Emma Skurnick began recording her experiences in Bynum 25 years ago. Today, her collection of illustrated essays is a time capsule of the community’s history.
By Brooke Spach | Photography by John Michael Simpson
New York native Emma Skurnick first visited Bynum General Store in 1997. As she approached the historical building, she overheard several locals gathered on the storefront porch, swapping outlandish stories.
“Did you ever hear the one about the time I almost beat the [you-know-what] out of Santa Claus?” The late Roy Hatley’s story stopped her in her tracks. That story became the first of many colorful accounts Emma, a professional illustrator, brings to life in her book, “Becoming a Local – Letters from a Small Town.”
Other handwritten essays inside the book chronicle conversations and images Emma has noted from her experiences in the mill town since moving from San Francisco 25 years ago. She self-published the 121-page book last year, and it serves as a time capsule of sorts for a town’s “transition from one population, the old-timers, to the newcomers.”
Emma works out of her in-home studio in Bynum, where she lives along the Haw River with her husband, Jan Burger, co-founder of Paperhand Puppet Intervention, and daughter, Niko Skurnick, 8. Over time, Emma would hear stories from older neighbors when stopping to check the mailbox or walking along the narrow streets down to the river. “There was this definite feeling of preemptive nostalgia on my part,” she says. “I knew they weren’t going to be around forever. And [I had] this real longing to spend time with them and just be a part of this community while it was in this phase.”
“Having come from New York, I hate to say it, but [I had] these stereotypes and really feared they would have stereotypes about me. But [the community] completely defied my expectations by welcoming me in with such humor and love and ridiculousness. They made it very easy for me to write this book.”
Emma says she was inspired to start compiling these stories by books that were popular at the time like “Under the Tuscan Sun” and “A Year in Provence.” “I loved those books,” she says. “I would get every one of them that came out. I was also so incredibly annoyed by those authors because there was this assumption that you had to go away to someplace in Europe or Mexico or Morocco to find a community like that.”
At first, Emma says the letters were a way to keep her long-distance friends up to date on her life and the happenings of her new hometown. Emma eventually expanded the project into an email subscription list of readers throughout the country with the thought of, “If you think Provence is amazing, wait till you see Bynum.” She even got some letters back.
“People would often say, ‘I grew up in a town just like Bynum, but I lived in Ohio, or I lived in Kentucky,’” she says. “It was always really great to get that confirmation that yes, these wonderful places are everywhere.”
On their property in Bynum, Emma built another studio and has been holding art classes there for 15 years. The classes, called Open Studio, are suited for artists of all skill levels and tend to have six to eight students working on individual projects.
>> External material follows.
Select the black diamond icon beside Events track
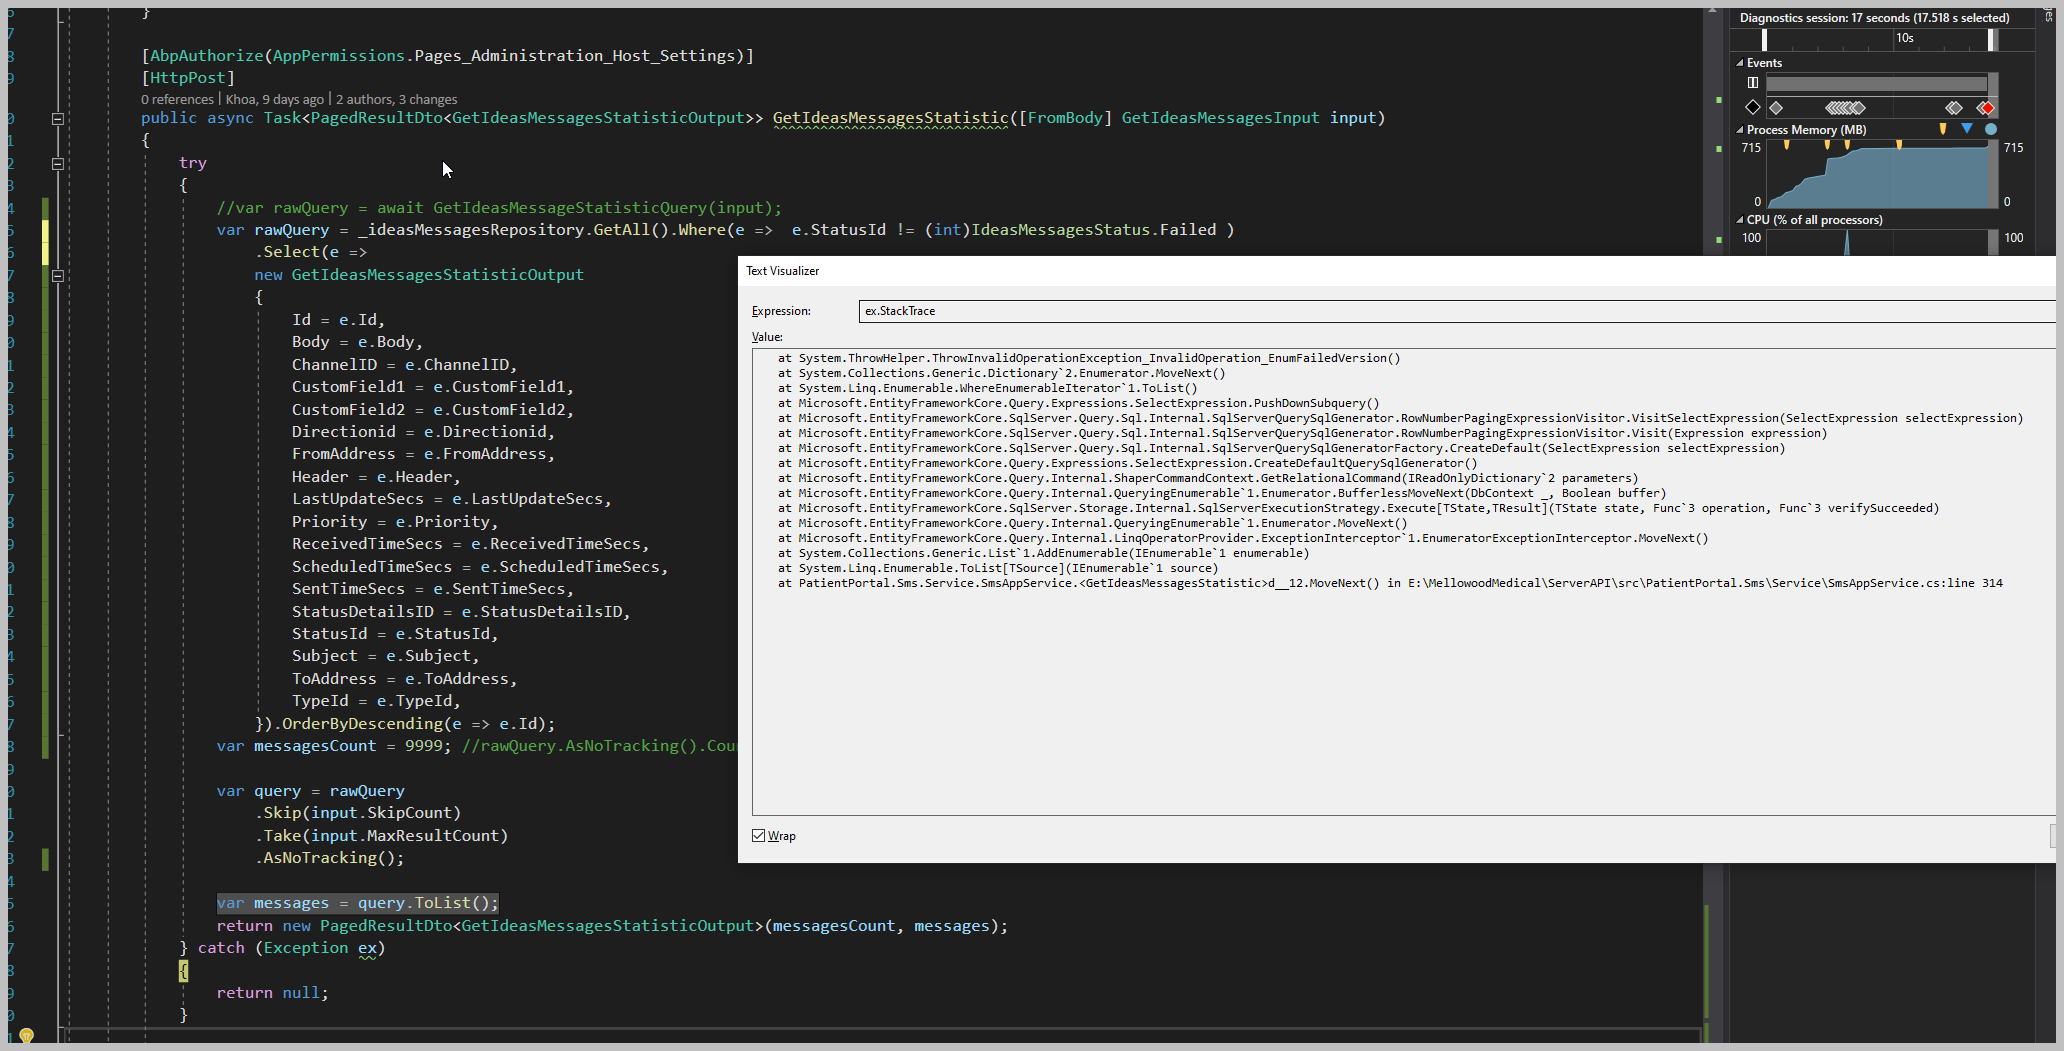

In her professional “day job,” Emma works with biologists to create scientific illustrations for educational materials. She says she’d always had an equal interest in art and science growing up.
“There’s a real parallel between what artists do and what scientists do, which is that we look very, very carefully at the world,” she says. “I think that was always the attraction for me, that really close attention to what’s in front of me. Both art and science allow me to fulfill that drive.”
Inside her book, Emma says her favorite letter is titled “Stitches.” “It’s a summation of what I was trying to do in the book, which talks about how when you live in a little town, there’s not one dramatic action that brings people together,” she says. “It’s this day in and day out, tiny gestures of affection or even tolerance between one neighbor and the next.”
Emma says just getting the mail with Niko often turns into an hourlong adventure with neighbors stopping to say hello and chat about life.
After 25 years living in Bynum, she fondly recalls that initial conversation with her husband, who had been there to work at the Haw River Festival. Jan told her, “I know a perfect place for us to move. It’s a tiny town in the middle of North Carolina, and it would be perfect for us.”
“You’ve got to be kidding,” Emma remembers saying. “But Jan insisted, ‘Just come take a look.’ … He was right; I haven’t even thought of being anywhere other than here since then.”